I pointed out that the cost of the one trip exceeded the entire annual budget of the church's soup kitchen and food bank. That drew an angry response. Then I did something that still troubles me months later: I said nothing further about it.

It did not matter. The committee chair stopped telling me when the meetings were. I took the hint and stopped asking.

In November we left the church for several reasons and have found a new church. If volunteers are sought for committee service, I intend to raise my hand.

Carnacki

2 Comments:
At 12:02 AM, Blogger ncbookmom said...

Hey there Carnacki and Pastordan!

I was quite struck by your post on using the activist spirit in dealings with one's own church.

I am finding I am beginning to fight on several fronts here in NC. Our family worships at a mainline Methodist church with over 3,000 members, so needless to say, there's some diversity in our political views. We are currently seeing some battle lines drawn about gay marriage/homosexuality, (we have some gay and lesbian couples who are a part of our active church family), about the role of relgion in schools (school prayer, school textbooks, student religious groups, etc.) and about our pastor.
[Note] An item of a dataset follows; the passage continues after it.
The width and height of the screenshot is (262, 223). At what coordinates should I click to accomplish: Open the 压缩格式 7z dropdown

Our pastor has been a very interesting person to listen to over the past two years. He's a Vietnam Vet himself and continues to serve as a chaplain in the Army Reserve. His duties include ministering to the troops stationed in Fort Bragg, and yes, sometimes he is the one who goes to family member's homes to tell them their loved one has died overseas.
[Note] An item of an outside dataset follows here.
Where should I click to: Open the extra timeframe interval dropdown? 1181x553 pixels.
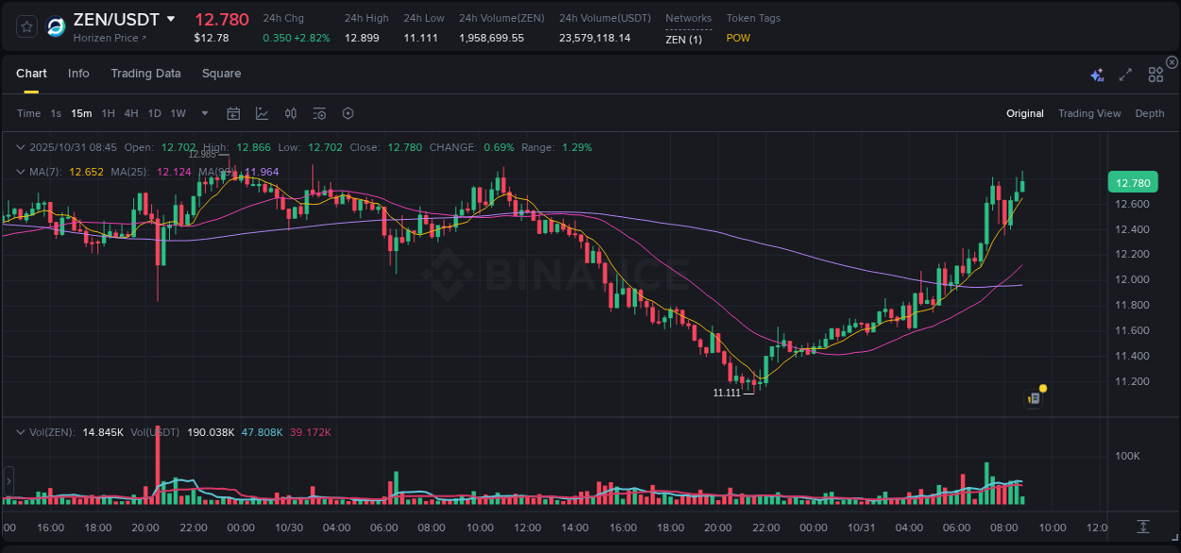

His own wartime experiences, these monlthy Army pastoral duties, and teh fact that his own son is currently stationed overseas in Iraq make for very interesting, perceptive, honest and insightful sermon messages.

I consider it a sign of his integrity that I do not know the man's political affliation. He never once advocated voting for any side in the elections, nor did he give "slanted" sermons that made it perfectly clear which candidate's position he was supporting. Instead, he kept his focus on the message of "Thy kingdom come" and the vision God has for our world, however short we may fall of that vision right now.

Yet this wonderful man, who has been a great example of what it means to be a disciple of Christ, is coming under attack for his apparent "acceptance" of the gay couples in our church. I'm working next week on a letter writing campaign to our Staff- parish relations committee that hopefully will shore up support against this increasingly vocal minority.

I'm also involved in a large Sunday school class (about 20 couples) who are usully very willing to talk all around the edges of politics, but never come out and support an issue directly, and many of whom have been annoying me lately with paranoid right-wing e-mails forwarded about how we're all going to hell in a handbasket over x, y, and z.

As I think I posted to you on DKos, last Sunday, we had a guest preacher at our youth group meeting who preached on the "salt of the earth" scripture. For a visual aid, he held up a bag of sugar and a container of salt and said, "look-- we're not called to be the *sugar* of the earth! It's not our job as Christians to make everything nice & sweet. We're called to be *salty*-- to mix it up, to be the seasoning."

I think it's time as progressives who are working for social justice that we go ahead and get a little "salty," starting with our faith families!

Cheers,
Mrs. Brown/ N.C. Bookmom

 
At 11:03 PM, Blogger Carnacki said...

Mrs. Brown,

I had a woman from my old church tell me gay marriage posed a greater threat than the terrorists that attacked on Sept. 11th. I do not understand these people.